Documentation
Security model
At VIGIL-MESH, there is only one encryption layer: the session between two machines IS an end-to-end QUIC connection — not a tunnel stacked on top of another tunnel. The vigies that relay traffic are structurally blind: they only ever see opaque metadata, never the content nor the keys. Revoking a member is immediate, and the key exchange is post-quantum from the design stage to resist future decryption.
A single encryption layer
The session linking two machines is not encrypted "on top of" a transport: it IS an end-to-end QUIC connection. Encryption comes from TLS 1.3, peer authentication relies on raw Ed25519 public keys (raw public keys, RFC 7250) — no certificate chain to manage — and key establishment uses a hybrid post-quantum X25519 + ML-KEM768 exchange.
Classic mesh VPNs do it differently: they stack an encrypted tunnel inside a fallback channel, which ends up double-encrypting the relayed path — more surface, more cost, two layers to age together. VIGIL has only one layer to secure, and it is the right one: the one that truly goes end to end.
The blind relay, by construction
The relay's blindness is not a promise of good conduct, it is a structural property: the vigie never holds the keys that decrypt your flows. Here is precisely what each actor sees — and never sees.
| Actor | Sees | Never sees |
|---|---|---|
| The vigie | Opaque flow and group identifiers, packet sizes, timing, transport IP addresses | The content, the keys, the cleartext network map (netmap) |
| The controller | Identities, policy, the directory of members and networks | The content of your end-to-end flows |
The consequence is direct: the complete compromise of a vigie yields only metadata. An attacker who takes a vigie can neither forge a node identity (they don't have the private keys, which never leave their machine), nor read end-to-end traffic (they don't have the session keys). They observe sizes and timing, nothing more.
Broadcast is encrypted too
Multicast is no exception to the rule. Each sender broadcasts under a sender key that rotates when a member is revoked, when it reconnects or restarts, and at the latest every 24 hours. The vigie replicates the packets to the receivers without ever being able to read them.

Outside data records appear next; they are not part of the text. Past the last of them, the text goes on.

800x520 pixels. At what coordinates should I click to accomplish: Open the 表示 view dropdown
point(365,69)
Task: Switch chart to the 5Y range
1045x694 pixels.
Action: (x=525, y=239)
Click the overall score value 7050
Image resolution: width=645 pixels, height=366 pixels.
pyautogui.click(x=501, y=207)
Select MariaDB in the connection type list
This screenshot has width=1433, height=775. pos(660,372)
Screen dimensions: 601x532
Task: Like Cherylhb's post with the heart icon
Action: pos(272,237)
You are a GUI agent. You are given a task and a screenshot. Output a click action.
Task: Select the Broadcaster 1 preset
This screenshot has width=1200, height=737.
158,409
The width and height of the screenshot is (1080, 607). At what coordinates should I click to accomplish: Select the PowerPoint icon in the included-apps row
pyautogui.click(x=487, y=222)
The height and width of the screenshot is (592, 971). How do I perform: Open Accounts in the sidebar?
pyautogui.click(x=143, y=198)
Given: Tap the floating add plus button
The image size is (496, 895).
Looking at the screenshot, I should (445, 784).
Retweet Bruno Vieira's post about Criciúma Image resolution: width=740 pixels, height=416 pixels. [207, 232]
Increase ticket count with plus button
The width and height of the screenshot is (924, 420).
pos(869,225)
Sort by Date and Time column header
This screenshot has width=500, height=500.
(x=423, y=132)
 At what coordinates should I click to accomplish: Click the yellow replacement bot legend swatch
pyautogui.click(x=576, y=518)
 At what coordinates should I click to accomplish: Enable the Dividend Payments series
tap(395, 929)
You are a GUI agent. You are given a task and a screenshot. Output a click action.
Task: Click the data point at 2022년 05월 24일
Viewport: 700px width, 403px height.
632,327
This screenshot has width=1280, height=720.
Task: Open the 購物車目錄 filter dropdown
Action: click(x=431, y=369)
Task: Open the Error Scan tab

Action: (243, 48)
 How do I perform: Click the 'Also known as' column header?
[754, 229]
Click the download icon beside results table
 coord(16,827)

The trust model is stated honestly: the guarantee bears on authenticity at the group level. Any authorized member can send and decrypt the group's broadcasts — exactly the model of a physical LAN, where anyone plugged into the switch shares the same broadcast domain.
Immediate revocation
Removing a member is not about waiting for a token to expire. Revocation combines two immediate gestures: removing the member from the signed network map (netmap) distributed by the controller, and immediately rotating the group keys still in use.
The result: a revoked member can no longer establish a new session, and it decrypts nothing from broadcasts issued after its revocation. The cut-off takes effect at the moment of the decision, not at the next cycle.
Post-quantum from the design stage
The key exchange of QUIC sessions is hybrid X25519 + ML-KEM768. "Hybrid" means that the session key depends on both mechanisms at once: it remains secure as long as either of the two holds. It is a defence against the "harvest now, decrypt later" scenario — an adversary recording encrypted traffic today in the hope of breaking it tomorrow with a quantum computer.
The ML-KEM implementation used is a proven library, integrated as-is — never an in-house rewrite of the cryptographic primitive.